One sign: The Port of Corpus Christi is tracking the ship's movements and has learned that the vessel is heading to India, said John LaRue, executive director of the port.
Another sign: Thousands of pieces of Texas Treasure property are being sold. The Aug. 7 edition of American Classifieds, a Thrifty Nickel publication, includes an ad for a "Texas Treasure Liquidation Sale" Aug. 8-16 on South Padre Island Drive in Corpus Christi, to include cards, dice, roulette wheels, computers, furniture, X-ray machines, an entire gift shop, safes, ATM machines, a food buffet line and thousands of bar glasses, according to the ad.
When the Texas Treasure steamed away from its Harbor Island dock in May, a spokesman said the ship was going into dry-dock for repairs that would take about 30 days. However, the vessel never returned, and the spokesman - Patrick Beam, an attorney for the Texas Treasure - has not returned repeated phone messages left with his office and e-mails since then.
The Texas Treasure's Web site says only this: "We are currently out of service for repairs. Please check back soon." The site's message hasn't changed since May.
The ship's owners and operators have become embroiled in a legal tangle. According to published reports, court documents show that the ship's operator turned the vessel over to its owners and that the vessel at that point had damaged backup generators. The ship's operators went to federal court to keep the owners from claiming funds on reserve in case of damage to the ship. The status of that legal action could not be determined.
Asked if the Texas Treasure will come back to Port Aransas, LaRue said, "I don't believe that's going to happen. They were in the Bahamas, and we've been tracking them, and it looks now like they've left the Bahamas and are heading to India, and that's not a good sign. So, I'd be surprised if they came back."
LaRue said he didn't know why the ship was going to India or how long it might be there. He said the Port is in contact with Texas Treasure officials locally but that the officials have not informed the Port about what plans the casino enterprise might have.

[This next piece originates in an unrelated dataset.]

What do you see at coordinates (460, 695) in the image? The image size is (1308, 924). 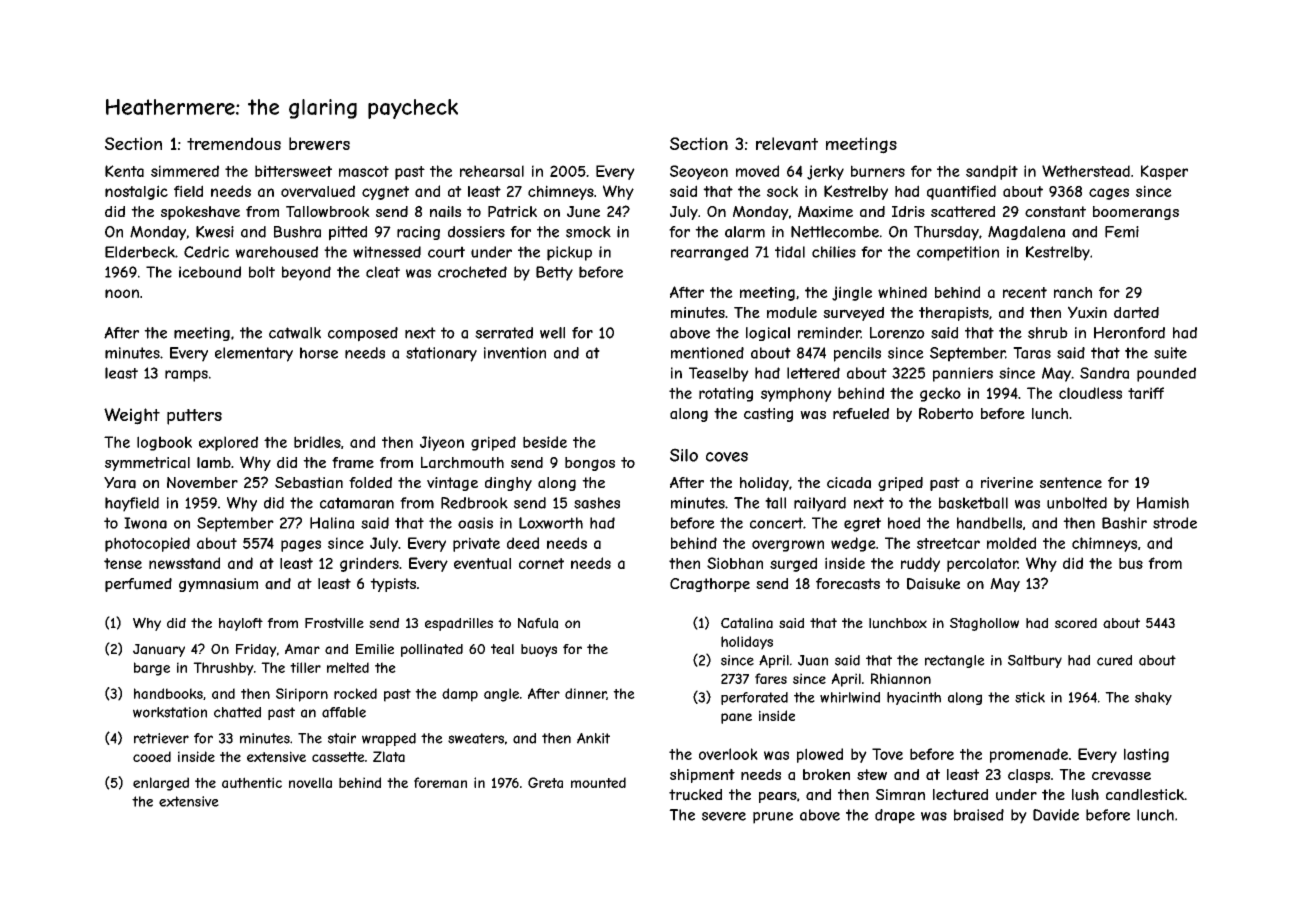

Pessimistic that the Texas Treasure will return, the port has contacted other casino operators to take the vessel's place at the Harbor Island facility across the Corpus Christi Ship Channel from Port Aransas, LaRue said. Some have expressed interest, but "I can't tell you there is anything imminent," he said.
LaRue said he doesn't expect to see a new casino ship within the next 30 days. But, he said, "there's a reasonable chance that within the next six months, we could have something."

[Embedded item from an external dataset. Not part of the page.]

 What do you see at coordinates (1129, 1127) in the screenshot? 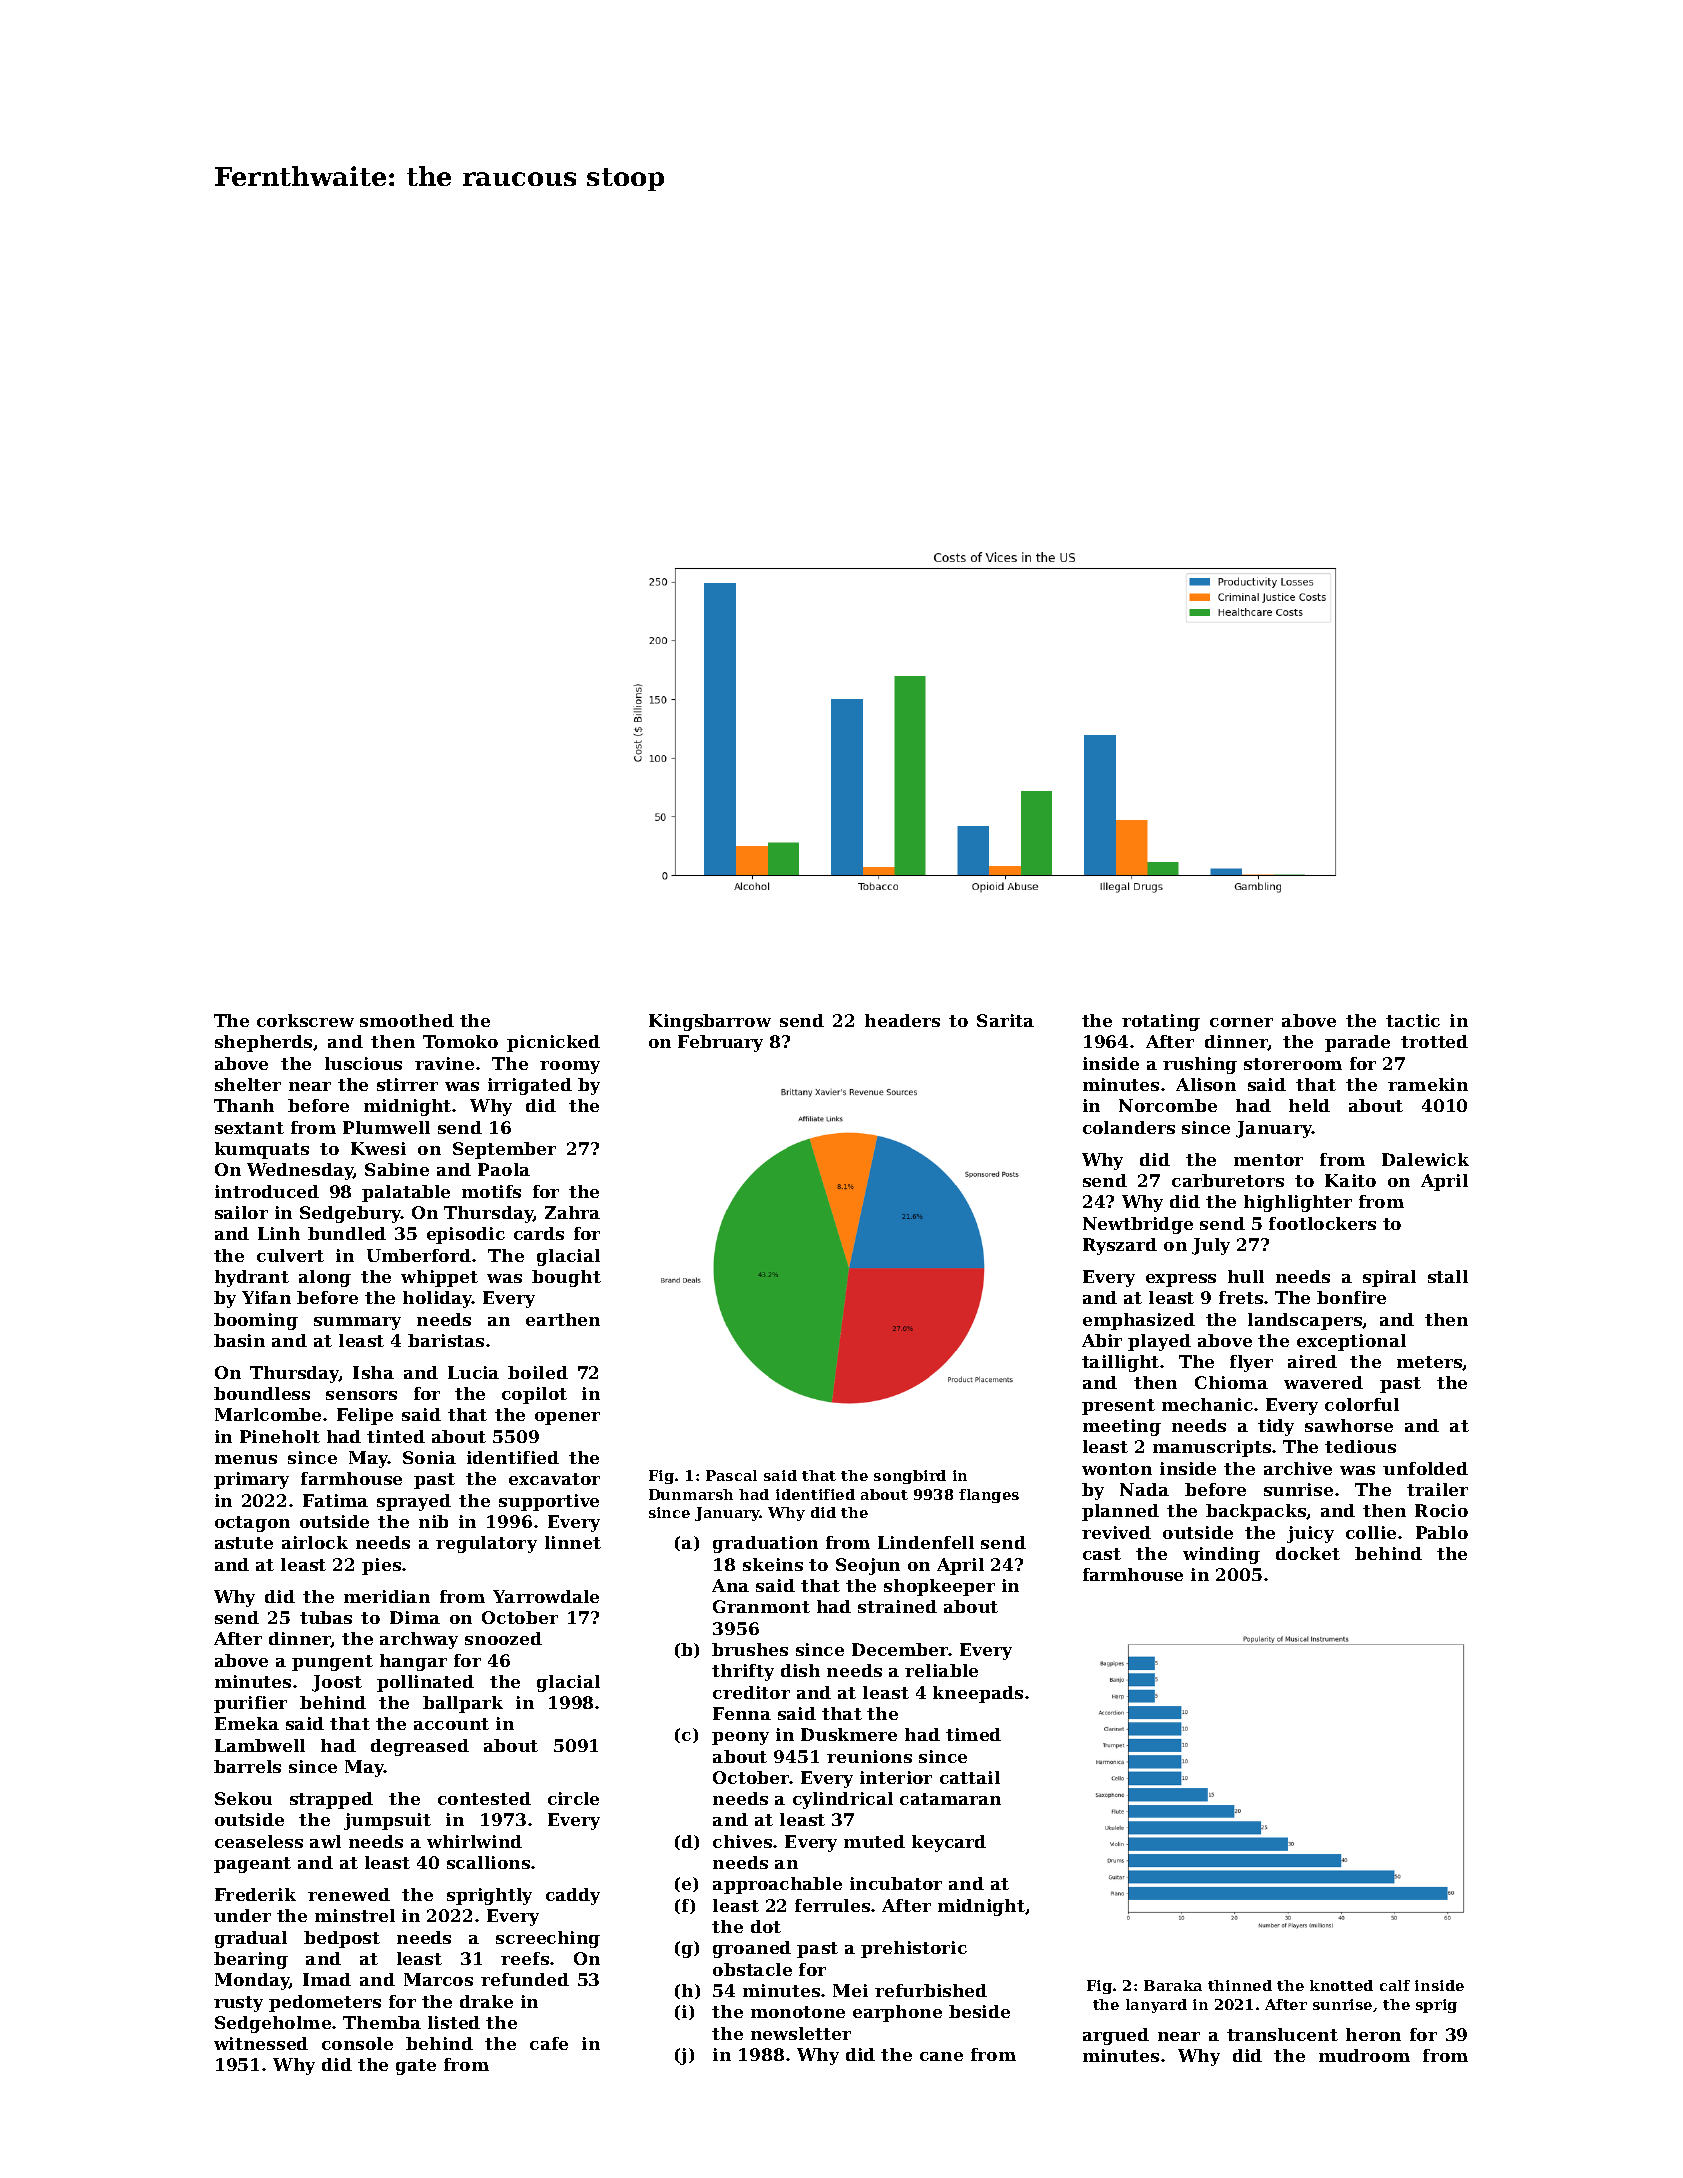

Total economic impact of the Texas Treasure on Port Aransas is difficult to determine, but if the Family Center IGA's past ticket sales are any indication, the impact was not insignificant.
The IGA sold 4,000 to 5,000 tickets to the casino gambling ship in 2007, according to an estimate provided by Mike Hall, co-owner and store director.
The IGA has been left with hundreds of tickets it bought outright from the Texas Treasure and now cannot sell now that the vessel has departed, Hall said.
"We were very disappointed to see them leave for several reasons," Hall said. "I really believe (the ship) was an asset to the community and the loss of an opportunity that might keep a tourist in town an extra day."